Tasting the Old World-style sour brew from La Sirène.

In 2008 winemaker-turned-brewer Ashley Huntington proudly shipped off a few pallets of his first commercial beer – the Cleansing Ale – to bars and bottle shops around the country…and waited. Brewed from produce sourced directly from or nearby his Two Metre Tall farm and brewery (2mt.com.au) on the Derwent River in southern Tasmania, the beer realised Huntington’s ambition of fashioning Australia’s only estate-grown, or ‘farmhouse’, beer utilising only local ingredients: right down to the wild yeast in his barn.

However, a week or two later the beers started returning, all labelled ‘spoiled’ or ‘faulty’. “It was the worst week of my life,” Huntington exclaims. “No one understood me, no one understood the idea of soured or farmhouse beers. I received hate mail.

”Utterly despondent, the ex-BRL Hardy winemaker – who once headed up the label’s concerns in the Languedoc – stowed the beer in a barn and tried his best not to weep every time he ventured past to tend to his cattle. A few years later he resolved to drink the whole barn’s worth himself but, uncapping a bottle, was flummoxed by its development: a luring tartness and indecipherable complexity piqued his oenological nose to the potential of further cellaring. Huntington decanted it into barrels to further mature and re-released it in 2015 under the cheeky moniker ‘A Farmer’s Resilience & The 7 Year Itch’ (a cellaring beer that now retails on trading sites for around A$50 a pop). Australia was now ready.

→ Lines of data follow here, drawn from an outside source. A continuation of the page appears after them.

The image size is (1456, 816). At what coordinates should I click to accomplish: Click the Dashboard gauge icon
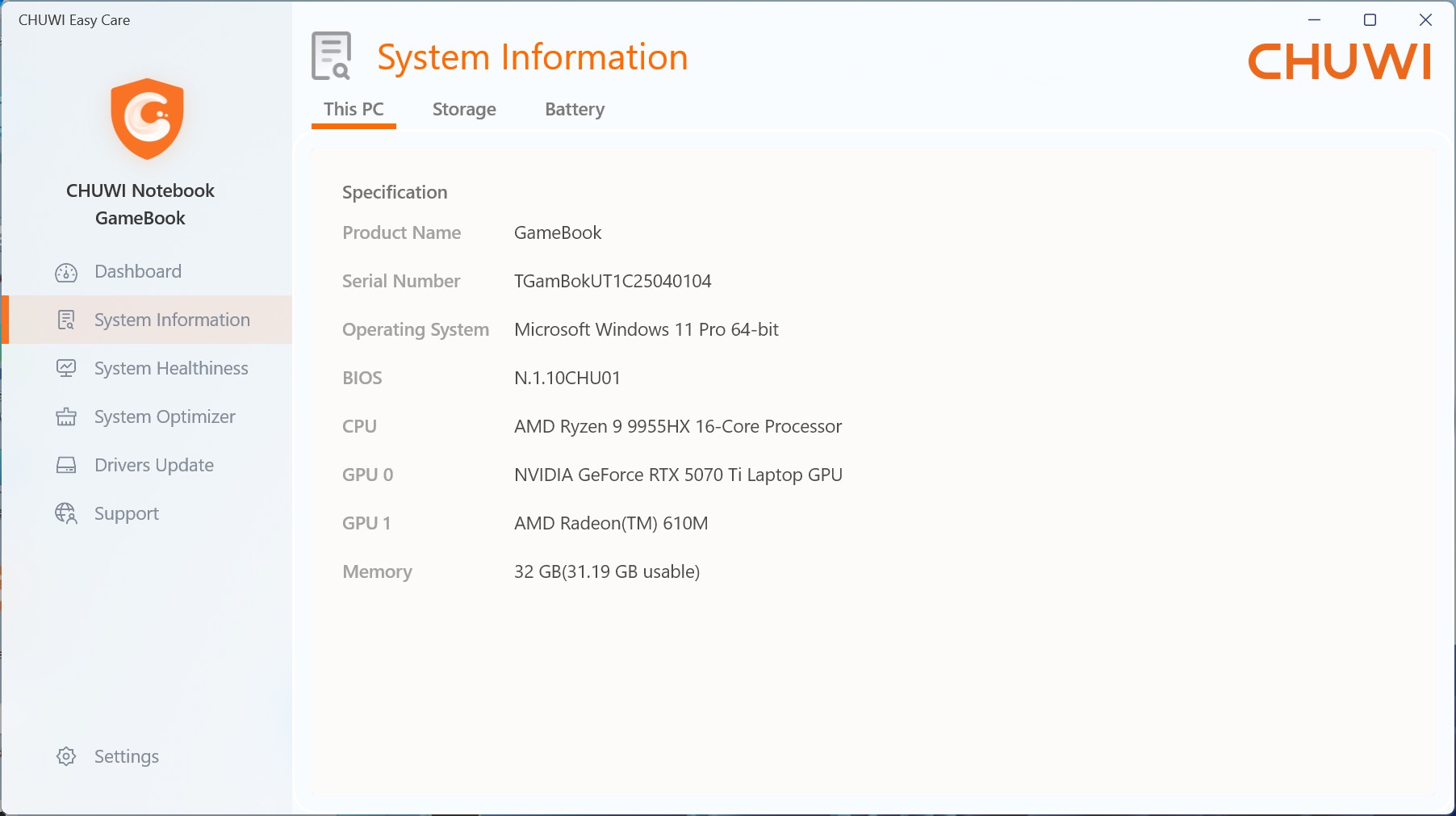(66, 273)
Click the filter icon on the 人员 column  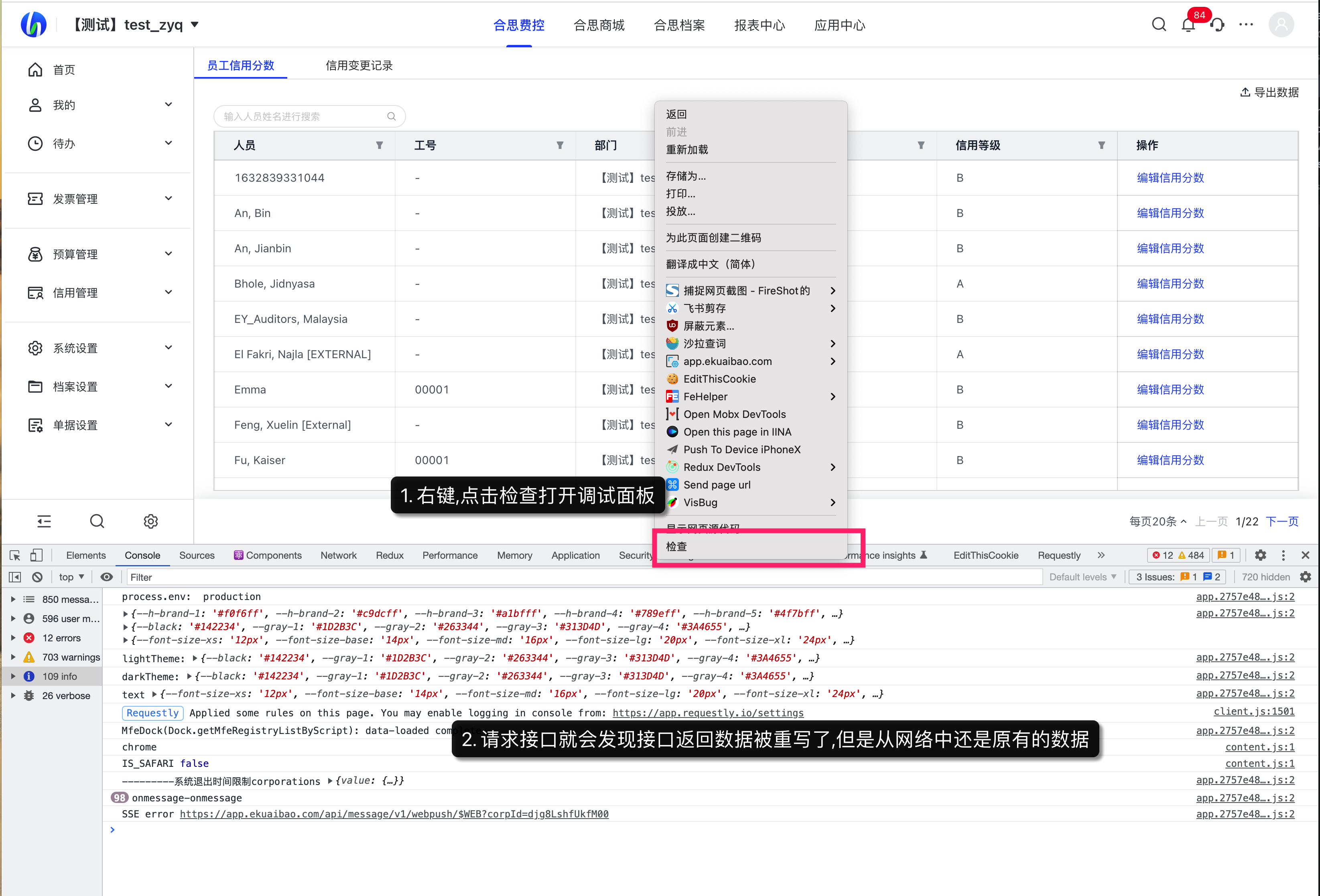pos(380,145)
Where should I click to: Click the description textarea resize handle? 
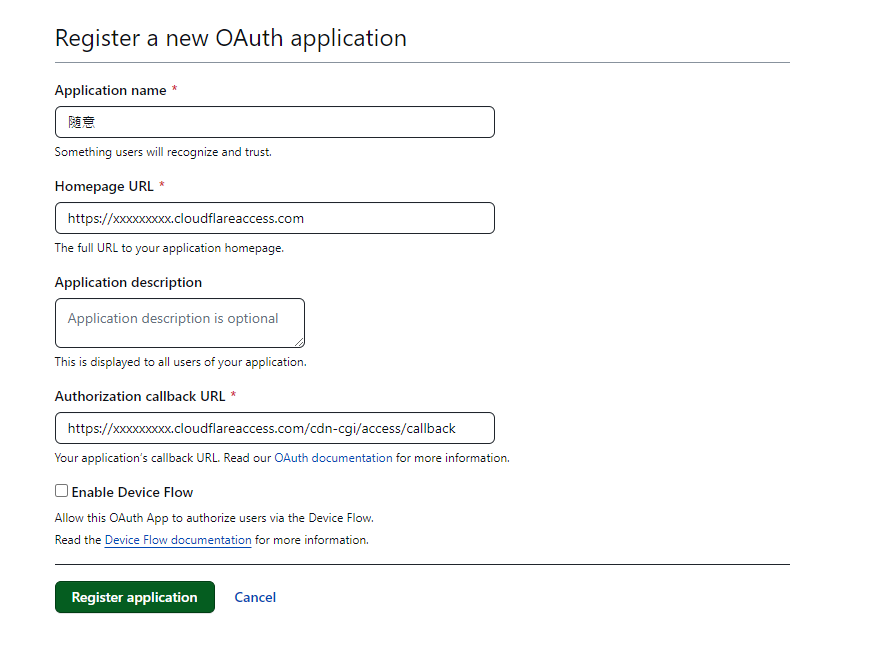click(299, 342)
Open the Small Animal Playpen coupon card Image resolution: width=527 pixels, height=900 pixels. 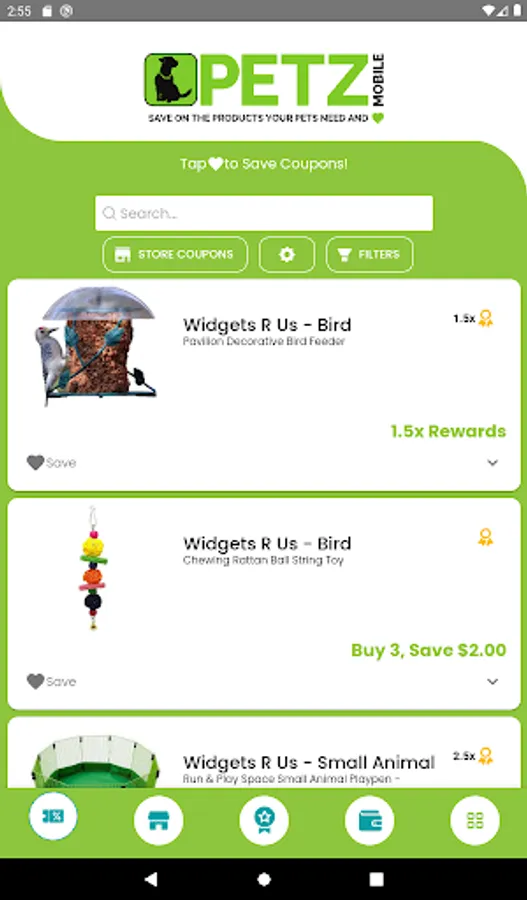coord(264,752)
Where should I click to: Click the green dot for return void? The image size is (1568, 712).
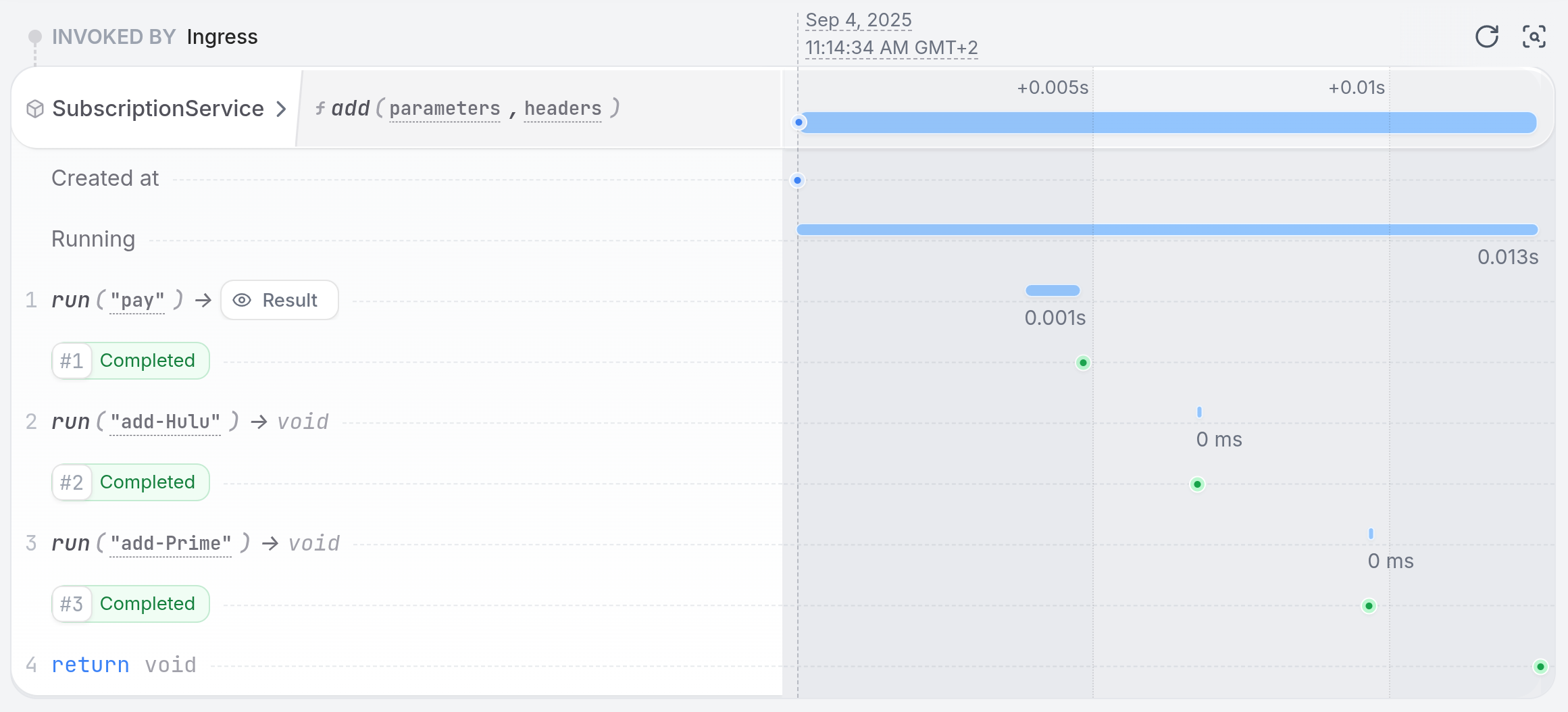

Much like what we refer to as natural – or minimal intervention – wine, sour beer is a sprawling designation whose style is as antediluvian as the elixir itself. Before the advent of cultured yeast and controlled fermentation, all beers would have been sour to a degree – a result of the fruit additions (often cherries or plums), botanicals and, more often, the localised bacteria and yeast that thrived in the open vats of soused cereal, such as lactobacillus, pediococcus and (the winemaker’s nemesis) brettanomyces.

Australia’s craft beer revolution unravelled fast and ferocious, from humdrum tinned lager to hop hysteria in just a decade. And, while the dust continues to settle from the mass stampede, what’s clear is Australian palates have drastically evolved. What once caused beer drinkers to recoil in disgust now invites deep rumination, driven by a thirst for intrigue, complexity and – for the most fervent epicurean – provenance.

While the Belgian Lambic remains the grandfather of sour beers, the field is morphic and disorderly – with many interrelated genres that include farmhouse (single origin ingredients), wild (spontaneous fermentation) and saison (unrefined and bottle-conditioned), amongst others. Founded in 2010 and operating from Melbourne’s Darebin Parklands, La Sirène (lasirene.com.au) has emerged, alongside New Zealand’s Garage Project, as the most visible protagonist of the style in the Antipodes.

Unlike most commercial beers, yeast plays a starring role in the extraction of these brews, as with Collingwood’s Molly Rose (mollyrosebrewing.com) and its La Forge Saison. Two other labels leading this charge include Sydney’s Wildflower (wildflowerbeer.com) and Victoria’s Prickly Moses (pricklymoses.com.au), whose respective Waratah 2018 and Farmhouse Ale have been beguiling pundits nationwide with their exotic allure. 

And Stone & Wood co-founder Brad Rogers has sounded the clarion call with his own new label Forest For The Trees (forestforthetrees.com.au), which promises yeast-centric and laboriously-conditioned beers.

As Australia’s sour brewing scene continues to evolve, so will questions of provenance, and the true definition of monikers such as ‘saison’, ‘farmhouse’ and ‘wild’. As Huntington concludes: “If beer is about control, sour beers are about ceding all control and waiting to see what nature brings. That’s the magic.”